Word Frequency Analysis of “Pajama Drive” Setlist by JKT48
Introduction
Word frequency analysis explains the occurrence frequency of grouped words in particular given text corpus. In language teaching context, rational basis of word list by frequency helps language learners to get optimum results for their vocabulary learning process (Nation, 1997). However, word list by frequency intended directly for writers, not learners. Word frequency analysis is also one of common methods in computational linguistics to make corpus analysis process is easier.
An example of existing word frequency analysis is from Global Database of Events, Language and Tone (GDELT). They analyzed top 100 names mentioned in articles from English language news sources about a specific world leader and how often these names occurred. By mapping the results in word cloud format, we can see the relationships between world leaders. In case of Toomas Hendrik Ilves, president of Estonia, the US president, Barrack Obama is the most frequent name appeared in articles related with Ilves. You can check the complete article here.
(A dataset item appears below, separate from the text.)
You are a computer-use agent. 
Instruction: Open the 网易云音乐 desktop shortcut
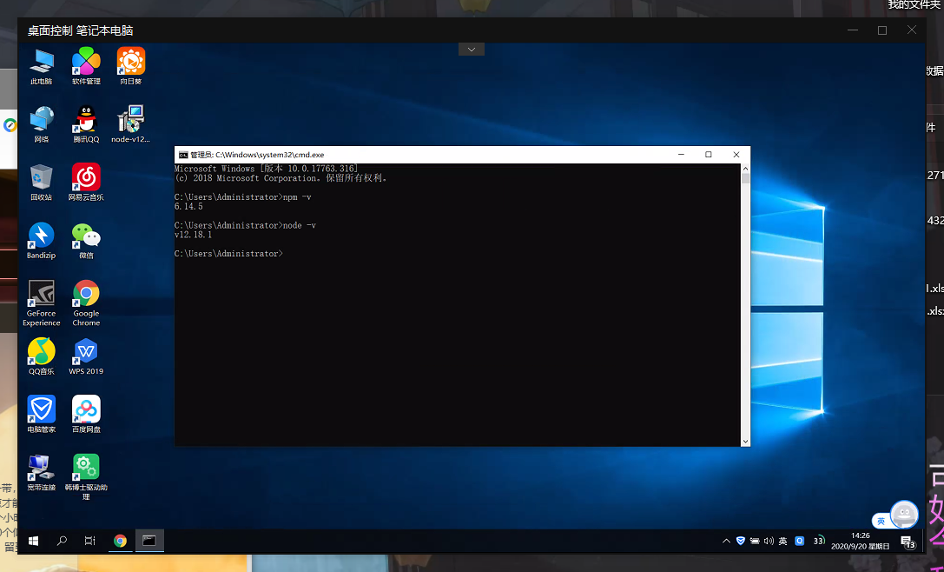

In this article, we will see the word frequency analysis of “Pajama Drive” setlist by JKT48. We will find how many times certain words appear in this setlist and other interesting findings related with it. It is expected that word frequency analysis will help us to understand better what the setlist is about. For personal project and academic purpose, I am collecting all song lyrics of JKT48 as a text corpus (large and structured set of texts).
Methodology
The process began by compiling all lyrics in “Pajama Drive” setlist into TXT file. The word frequency was counted using Python, a programming language to serve highly readable language. For Python IDE (Integrated Development Environments) or simply Python editor, I use Komodo.
Results
The output produces the result that “Pajama Drive” setlist have 2914 words and have 964 unique words. The calculation accounted for word repetition in verses and chorus in a song.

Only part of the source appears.